> WHAT YOU WILL DO:
Only the lines with the string "agent" are needed; return each of them from the entries below.

> INPUT:
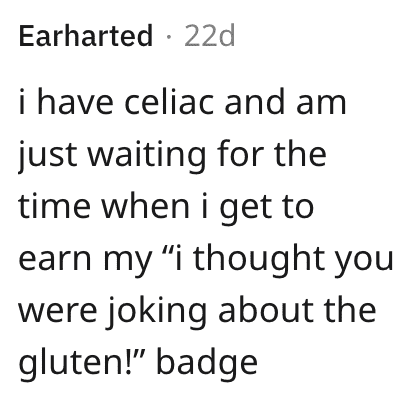The width and height of the screenshot is (406, 404).
Task: Click the word "gluten!" in the comment
Action: click(x=80, y=363)
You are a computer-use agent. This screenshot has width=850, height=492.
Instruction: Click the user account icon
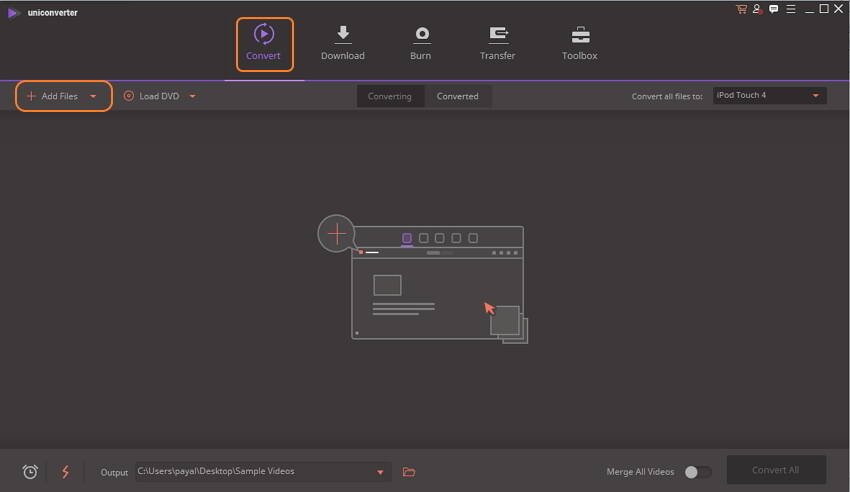757,9
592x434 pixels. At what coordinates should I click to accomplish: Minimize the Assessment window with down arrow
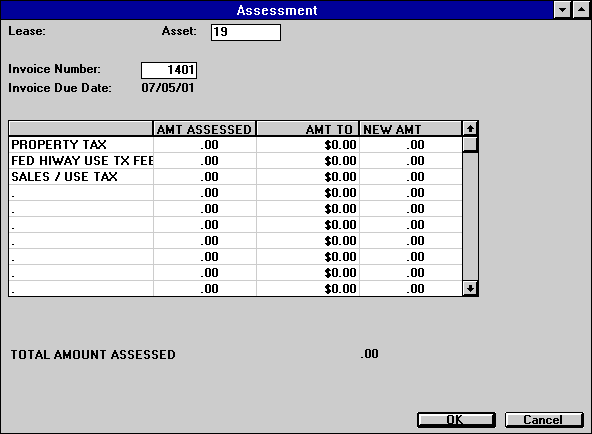562,10
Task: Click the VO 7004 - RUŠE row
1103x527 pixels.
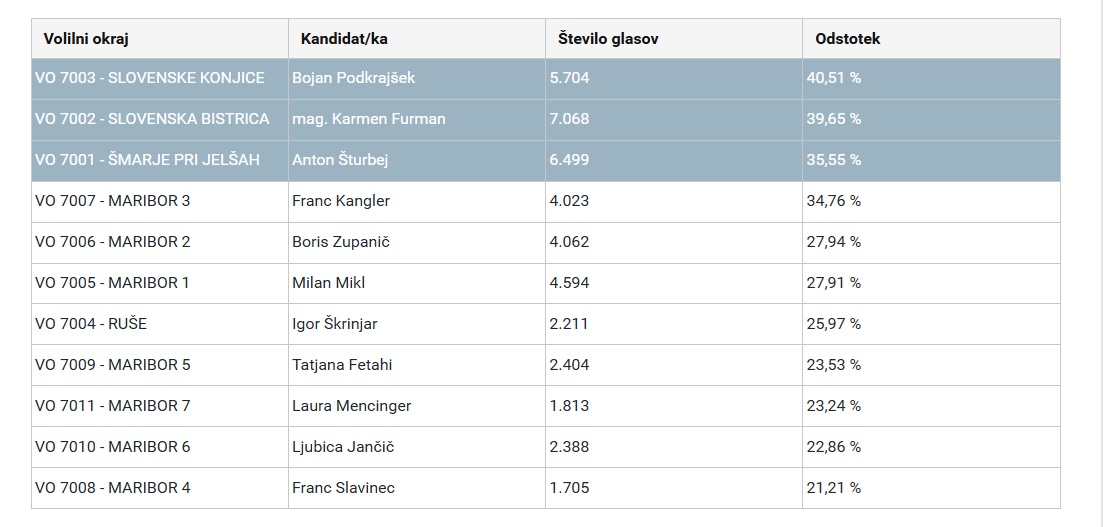Action: (x=91, y=324)
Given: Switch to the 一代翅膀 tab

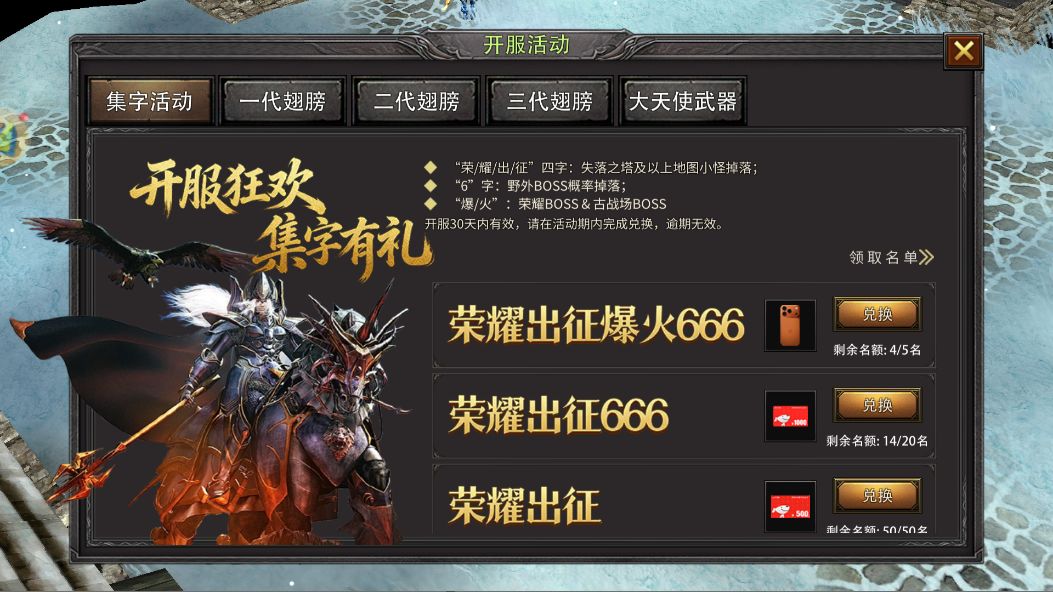Looking at the screenshot, I should (x=283, y=101).
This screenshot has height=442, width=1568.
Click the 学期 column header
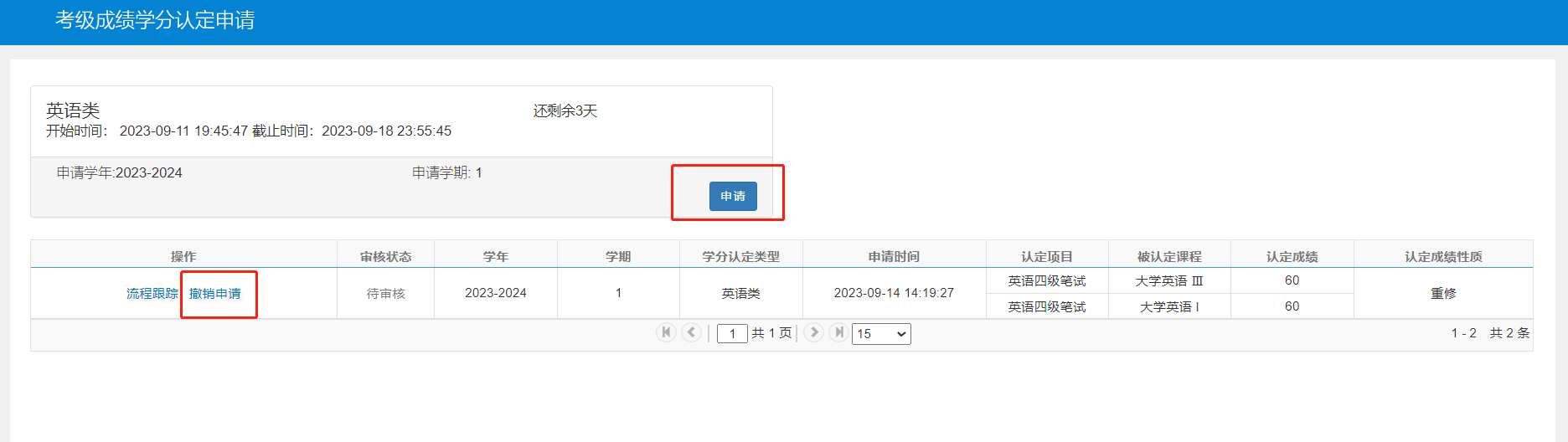(618, 256)
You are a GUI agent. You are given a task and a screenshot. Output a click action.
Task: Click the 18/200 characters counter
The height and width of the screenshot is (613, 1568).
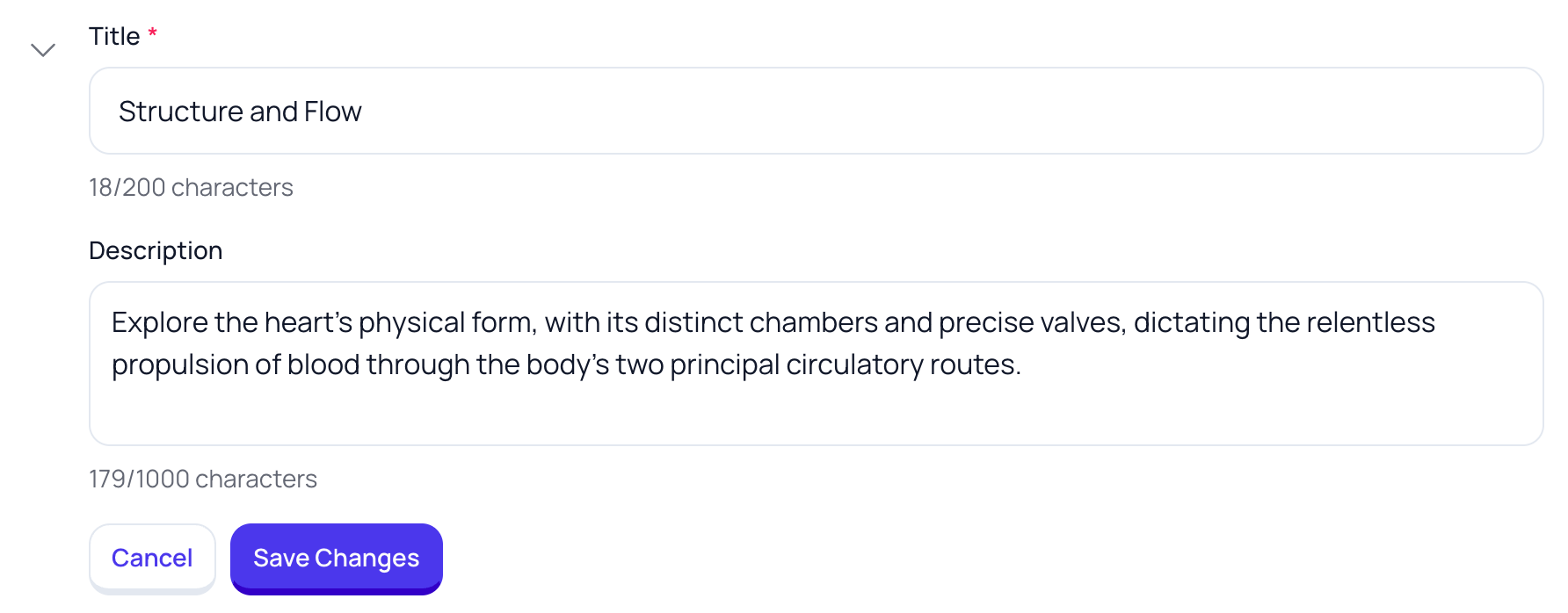point(191,187)
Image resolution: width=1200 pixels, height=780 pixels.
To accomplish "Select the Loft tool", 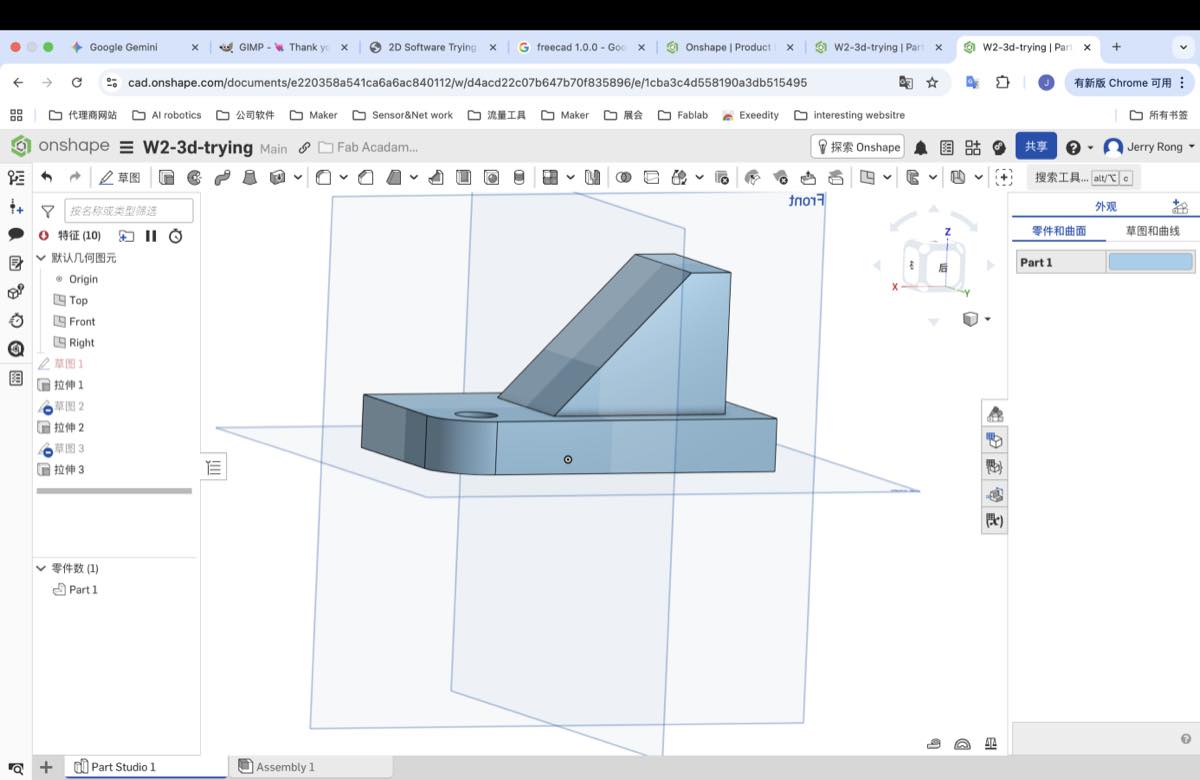I will [x=250, y=177].
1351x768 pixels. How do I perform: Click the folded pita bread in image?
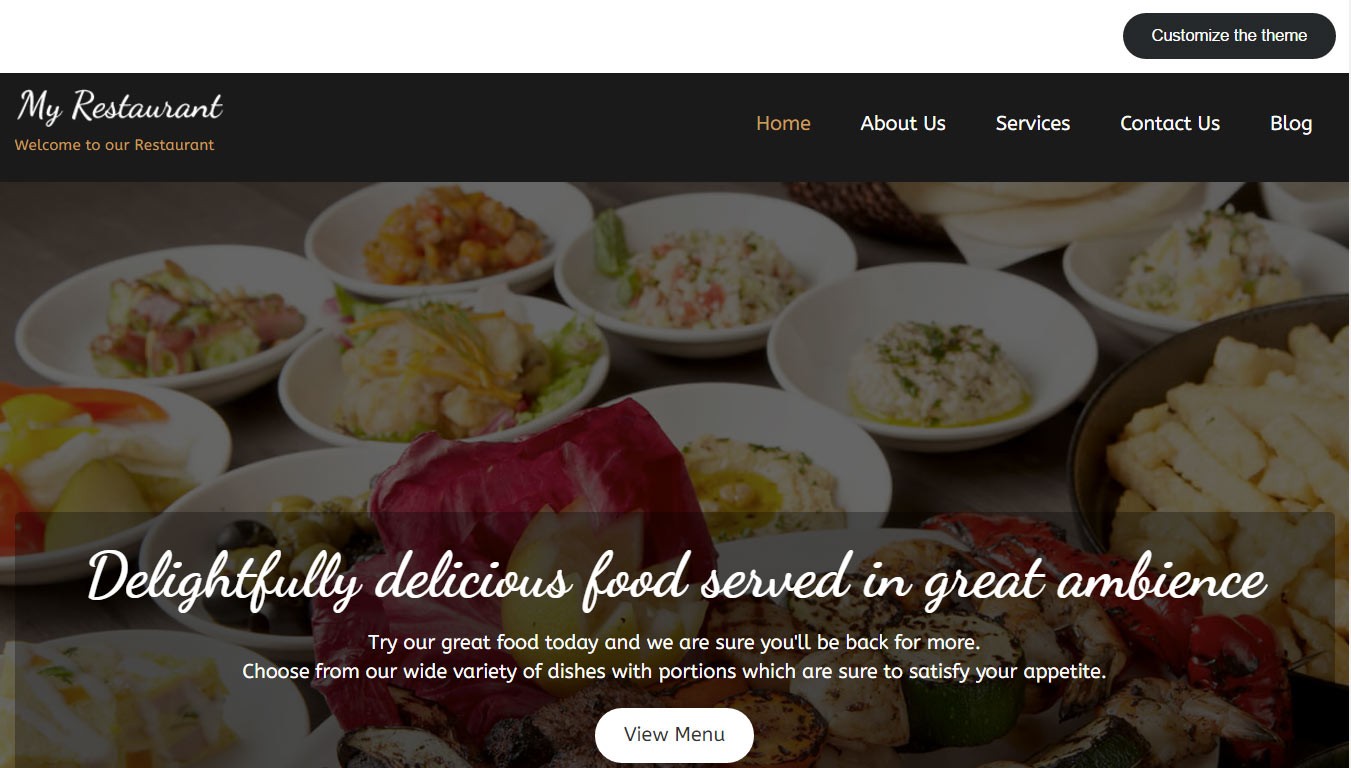(x=1080, y=217)
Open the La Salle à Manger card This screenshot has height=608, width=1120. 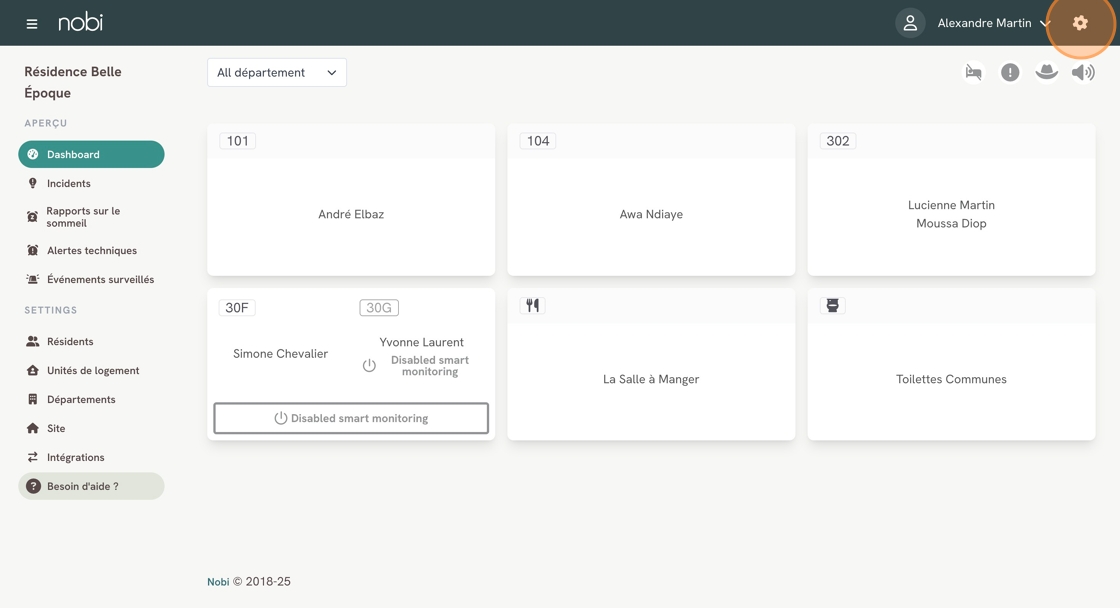click(x=651, y=379)
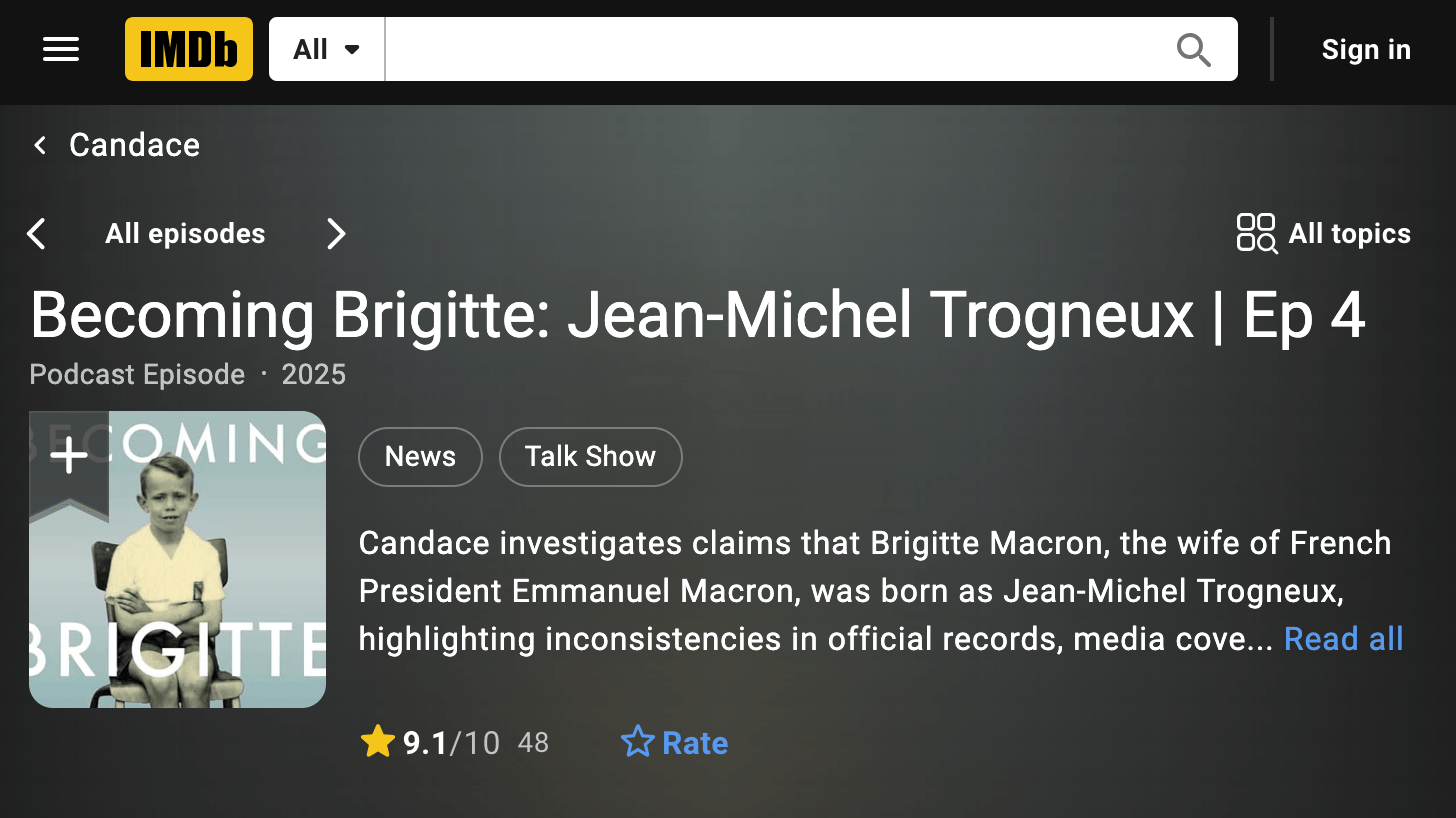Go to the next episode arrow

[336, 234]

> FINISHED TASK:
You are a computer-use agent. This screenshot has width=850, height=492.
You are a GUI agent. You are given a task and a screenshot. Output a click action.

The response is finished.